__STUDY QUESTIONS__.
(1) According to the listener letters below, in which book did Richard Dawkins first coin the word "meme"?
(2) Write the next part of the podcast listener letters below, starting right after their last sentence.

__PAGE EXCERPT__.

I hope this link will work for your American audience. Episodes are also available in iTunes.

Thanks from Guelph- [partly cloudy, and an unseasonable 4 degrees Celsius (proper fridge temperature)]


Lance writes:

Wired online recently published a great article on why science (specifically focused on biomedical and pharmaceutical) has been failing and the philosophy behind causality and how we as scientists are led astray by our own assumptions.

Some really interesting work dealing with the philosophy of science.

Thanks, and keep up the great work,


Nam writes:


I would go with "That Week In Virology" for the title of your 30 second segment. You can keep the same acronym we all know and love, though I suppose this might cause confusion.

Stephanie writes:

Dear Twivers,

On last week’s TWIV, you mentioned the concept of the meme. While the common usage of the word meme may be synonymous with the concept of an idea “gone viral”, I am too big of a Dawkin’s fan to not write you guys to flesh out this definition. Richard Dawkins, a prolific writer on the subject of evolutionary biology, first coined the word “meme” in a book, “The Selfish Gene,” discussing evolution. He observed that, like genes, ideas and concepts can be passed on through the generations through a form of natural selection. “Ideas and behaviors that proved most adaptive for our species survived and flourished, replicating themselves in as many minds as possible.” (Susan Blackmore) For people who wish to learn more about memes, I would recommend Susan Blackmore’s “The Meme Machine”



Andrew writes:

Hello from Raleigh North Carolina. First, I'd like to thank TWiV, TWiP, and TWiM for sharing such great information on the micro. I marvel that this world is really a thick soup of life (and viruses) which in neither a bad thing nor a good thing, but just how life has evolved on this wet rock. I've always been interested in biology but also by history, so when I watched the Showtime series The Tudors a few episodes peaked my attention. These episodes portrayed the English Sweating sickness epidemic of 1528 and the absolute terror it caused. It show people both suffering from the disease and people (including the King) worrying themselves to sickness. While this series is a dramatic recreation the epidemic did exist, but I could only find limited information on this time period. What is this sickness, how can modern virologist/microbiologist learn about this plague, and the 64,000$ question is it important to examine history for past afflictions? Once again thanks for podcasting and I can't wait for you guys to tackle this one.

__ENTRIES SUPPLIED__.
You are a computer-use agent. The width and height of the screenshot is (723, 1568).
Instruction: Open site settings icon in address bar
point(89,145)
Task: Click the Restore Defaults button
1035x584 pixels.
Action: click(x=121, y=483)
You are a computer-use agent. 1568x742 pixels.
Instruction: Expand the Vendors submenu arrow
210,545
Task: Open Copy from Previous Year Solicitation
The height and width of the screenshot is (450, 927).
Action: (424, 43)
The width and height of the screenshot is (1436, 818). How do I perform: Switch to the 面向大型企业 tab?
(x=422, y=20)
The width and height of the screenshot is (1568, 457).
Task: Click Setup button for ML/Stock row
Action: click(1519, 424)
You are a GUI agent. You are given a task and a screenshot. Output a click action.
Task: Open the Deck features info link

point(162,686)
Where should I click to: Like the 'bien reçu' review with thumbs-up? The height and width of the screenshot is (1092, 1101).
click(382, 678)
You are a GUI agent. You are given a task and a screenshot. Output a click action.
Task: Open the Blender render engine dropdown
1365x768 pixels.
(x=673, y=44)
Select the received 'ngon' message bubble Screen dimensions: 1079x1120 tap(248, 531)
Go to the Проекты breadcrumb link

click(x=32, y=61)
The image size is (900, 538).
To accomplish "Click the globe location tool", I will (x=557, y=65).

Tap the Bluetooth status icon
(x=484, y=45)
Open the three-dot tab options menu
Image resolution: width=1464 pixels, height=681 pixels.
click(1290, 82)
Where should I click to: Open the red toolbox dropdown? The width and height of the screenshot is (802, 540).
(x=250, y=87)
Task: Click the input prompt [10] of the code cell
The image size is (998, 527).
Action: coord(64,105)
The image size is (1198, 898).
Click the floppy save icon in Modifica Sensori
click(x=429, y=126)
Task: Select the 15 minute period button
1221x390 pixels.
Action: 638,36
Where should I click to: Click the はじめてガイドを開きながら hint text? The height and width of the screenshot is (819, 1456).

__REPLIES__.
(1) "The Selfish Gene"

(2)
Eager Learner

Ewout writes:

Dear Professor Racaniello and other members of the TWIV-team:

Recently a new Orthobunyavirus (named Schmallenbergvirus, after the German town where it is first detected last November among livestock) is/was circulating in the Netherlands and Germany, causing diarrhea among cattle and congenital malformations in lambs. Here is the URL to a recent human risk assessment made by Dutch (Netherlands) colleagues: The impact for humans seems so far to be very small (only theoretical), but for the veterinarians it's very relevant. It's unknown where the virus came from, and if it's here to stay.

No hard feelings if your podcast is already too overbooked with other interesting viral issues, but maybe it's educating and interesting to mention this newly discovered virus.

best regards, thanks for all the interesting podcasts!


MD communicable disease control, the Netherlands

Marie writes:

Greetings TWiV crew,

Thanks for your informative and entertaining podcast!

On a natural medicine website, I came across this paper used to support avoiding vaccines:

My understanding of this study from a brief skimming is that children with CF who received the annual flu vaccine had a lower CD8 T cell count (those broadly-reactive against influenza A) than non-CF children who did not regularly receive the vaccine.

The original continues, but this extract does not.